**Work request**
Up to and including the line with "You are a computer-use", please set down the entries below exactly, starting from the first line.

-- -- --

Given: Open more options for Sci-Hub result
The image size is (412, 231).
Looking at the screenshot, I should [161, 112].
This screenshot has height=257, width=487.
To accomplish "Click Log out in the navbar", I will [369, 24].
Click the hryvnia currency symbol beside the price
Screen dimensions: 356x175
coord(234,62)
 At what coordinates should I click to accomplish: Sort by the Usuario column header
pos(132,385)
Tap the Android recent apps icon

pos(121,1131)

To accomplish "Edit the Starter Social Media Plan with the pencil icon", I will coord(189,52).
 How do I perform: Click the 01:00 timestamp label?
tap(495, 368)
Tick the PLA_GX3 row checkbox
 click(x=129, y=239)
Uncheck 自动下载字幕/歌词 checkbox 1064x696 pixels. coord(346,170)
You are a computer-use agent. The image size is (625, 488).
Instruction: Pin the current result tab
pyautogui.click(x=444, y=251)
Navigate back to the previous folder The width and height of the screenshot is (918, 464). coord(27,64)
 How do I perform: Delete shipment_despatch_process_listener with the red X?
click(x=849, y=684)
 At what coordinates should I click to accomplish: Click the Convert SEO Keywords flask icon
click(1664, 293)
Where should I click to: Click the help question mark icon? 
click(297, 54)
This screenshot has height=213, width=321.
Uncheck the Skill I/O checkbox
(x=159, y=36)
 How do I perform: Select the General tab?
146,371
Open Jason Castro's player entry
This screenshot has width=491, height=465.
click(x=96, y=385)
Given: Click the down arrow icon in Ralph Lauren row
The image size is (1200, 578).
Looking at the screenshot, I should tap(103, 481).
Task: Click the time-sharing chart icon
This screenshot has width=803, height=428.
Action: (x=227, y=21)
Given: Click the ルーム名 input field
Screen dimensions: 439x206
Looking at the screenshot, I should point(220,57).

-- -- --

**Problem solution**
Given: Open more options for Sci-Hub result
The image size is (412, 231).
Looking at the screenshot, I should [161, 112].
This screenshot has height=257, width=487.
To accomplish "Click Log out in the navbar", I will [369, 24].
Click the hryvnia currency symbol beside the price
Screen dimensions: 356x175
coord(234,62)
 At what coordinates should I click to accomplish: Sort by the Usuario column header
pos(132,385)
Tap the Android recent apps icon

pos(121,1131)

To accomplish "Edit the Starter Social Media Plan with the pencil icon", I will coord(189,52).
 How do I perform: Click the 01:00 timestamp label?
tap(495, 368)
Tick the PLA_GX3 row checkbox
 click(x=129, y=239)
Uncheck 自动下载字幕/歌词 checkbox 1064x696 pixels. coord(346,170)
You are a computer-use agent. The image size is (625, 488).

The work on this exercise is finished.